…deserves a curator,
…needs a promoter,
…requires crowdsourcing, and
…smells like money.
by Robert L. Read, Michelle Hertzfeld, and Hillary Hartley
Data.gov publishes free of charge and with no strings attached 87,000 different datasets. Some big datasets, like satellite images and weather data, have become the basis of entire industries, and need no promotion.
Most datasets are not so exciting. Many are small, some contain errors, most need interpretation, and all require searching.
But every dataset, even the most boring, deserves a little love and attention from a curator who catalogs it and makes it easier to understand. Therefore, every Open Dataset published at data.gov represents a business opportunity in one way or another. Finding the people who are willing to pay for, or at least receive ads when viewing, the datasets is of course a problem–and therefore a business opportunity.
In addition, private companies can add value to the data more easily than the government can. For example, the government can provide basic search functionality, but it has trouble providing more advanced context-specific and content-specific searching very effectively. Why? Firstly, the government employs very few programmers compared to its needs. Secondly, the government is not motivated by making money. Finally, the government is bound by laws of privacy, security, and fairness in ways that private firms are not.
For example, imagine that the government attempted to crowdsource some data cleanup and rating for a large dataset. It might have to:
- Conform to the Paperwork Reduction Act, requiring a strict procedure that takes months before citizen input can be collected;
- Conform to the Federal Information Security Management Act (FISMA) which requires much stricter security than private firms generally provide;
- Possibly make a system of records notification (SORN); and
- Perform a Privacy Impact Assessment as required by the E-Government Act of 2002.
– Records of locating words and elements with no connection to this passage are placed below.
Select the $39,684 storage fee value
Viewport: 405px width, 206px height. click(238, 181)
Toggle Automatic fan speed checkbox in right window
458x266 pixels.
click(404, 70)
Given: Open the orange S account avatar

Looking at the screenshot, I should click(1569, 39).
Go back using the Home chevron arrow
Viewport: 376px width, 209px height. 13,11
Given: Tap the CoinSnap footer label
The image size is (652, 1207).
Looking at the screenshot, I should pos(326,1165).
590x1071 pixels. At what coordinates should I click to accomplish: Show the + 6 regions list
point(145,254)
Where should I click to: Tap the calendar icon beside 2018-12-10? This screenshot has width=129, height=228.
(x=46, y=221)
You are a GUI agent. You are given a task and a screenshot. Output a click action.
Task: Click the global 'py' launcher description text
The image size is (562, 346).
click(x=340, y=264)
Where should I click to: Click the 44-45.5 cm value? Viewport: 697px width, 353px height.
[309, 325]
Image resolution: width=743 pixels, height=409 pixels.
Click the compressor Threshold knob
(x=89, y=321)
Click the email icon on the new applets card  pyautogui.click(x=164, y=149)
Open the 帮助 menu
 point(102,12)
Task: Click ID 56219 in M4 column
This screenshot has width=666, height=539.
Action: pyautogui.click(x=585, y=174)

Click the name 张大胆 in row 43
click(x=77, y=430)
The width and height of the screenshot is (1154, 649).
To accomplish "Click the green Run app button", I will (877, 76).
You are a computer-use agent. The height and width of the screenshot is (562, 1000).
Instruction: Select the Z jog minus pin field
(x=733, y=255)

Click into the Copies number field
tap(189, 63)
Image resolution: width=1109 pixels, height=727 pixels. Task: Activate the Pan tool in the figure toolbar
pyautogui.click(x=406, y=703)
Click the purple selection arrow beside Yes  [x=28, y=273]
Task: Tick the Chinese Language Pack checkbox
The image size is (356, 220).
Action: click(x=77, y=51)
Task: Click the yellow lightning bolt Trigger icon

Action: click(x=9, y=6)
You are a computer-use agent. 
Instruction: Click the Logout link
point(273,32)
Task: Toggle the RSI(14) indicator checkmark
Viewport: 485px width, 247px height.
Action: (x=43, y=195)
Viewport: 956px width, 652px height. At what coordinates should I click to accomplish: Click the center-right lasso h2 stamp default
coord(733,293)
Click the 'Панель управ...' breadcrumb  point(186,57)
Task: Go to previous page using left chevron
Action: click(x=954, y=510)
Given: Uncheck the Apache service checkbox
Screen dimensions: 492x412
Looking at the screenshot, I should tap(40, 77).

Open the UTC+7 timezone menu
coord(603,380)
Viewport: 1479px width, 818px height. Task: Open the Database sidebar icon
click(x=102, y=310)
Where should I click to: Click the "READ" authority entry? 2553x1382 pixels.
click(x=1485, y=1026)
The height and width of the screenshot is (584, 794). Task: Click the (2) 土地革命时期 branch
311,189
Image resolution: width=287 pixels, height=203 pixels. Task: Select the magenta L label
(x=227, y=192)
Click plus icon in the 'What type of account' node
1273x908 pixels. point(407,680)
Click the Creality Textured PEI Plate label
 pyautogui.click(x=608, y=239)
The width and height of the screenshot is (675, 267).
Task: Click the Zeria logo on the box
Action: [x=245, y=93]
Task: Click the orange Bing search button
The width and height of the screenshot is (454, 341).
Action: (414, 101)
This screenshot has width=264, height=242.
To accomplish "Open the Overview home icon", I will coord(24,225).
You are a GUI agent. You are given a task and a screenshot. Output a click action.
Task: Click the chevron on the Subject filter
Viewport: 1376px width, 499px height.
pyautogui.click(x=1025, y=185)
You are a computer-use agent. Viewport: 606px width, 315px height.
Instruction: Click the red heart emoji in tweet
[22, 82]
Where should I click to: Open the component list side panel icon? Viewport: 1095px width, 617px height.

All of these things not only add to the expense of a government hosted web or mobile app presence, but also stagnate the all-important process of rapid, agile development that is responsive to user feedback.
In contrast, what would a private company have to do to create a similar data cleanup process? A private firm could build a crowdsourcing platform quickly or could simply provide a website that presents a curated view of one or more datasets. More likely, they would reuse an existing platform which could be stood up in one day. And they should, because the American people deserve not just to see the data, but to see the data in an unobscured and comprehensible way.
This begs the question: how much money can really be made? How much are people willing to pay for a little extra added value? One is tempted to say: not much. But it also begs another question: how much does it cost to provide basic curation, editing, commenting, crowdsourced analysis, searching, and sorting? The answer: not much. Or at least not much using modern, off-the-shelf open-source software, which allows extraordinarily rapid prototyping and high reuse. There are 87,000+ datasets at Data.gov right now, representing opportunities big and small. Do the math.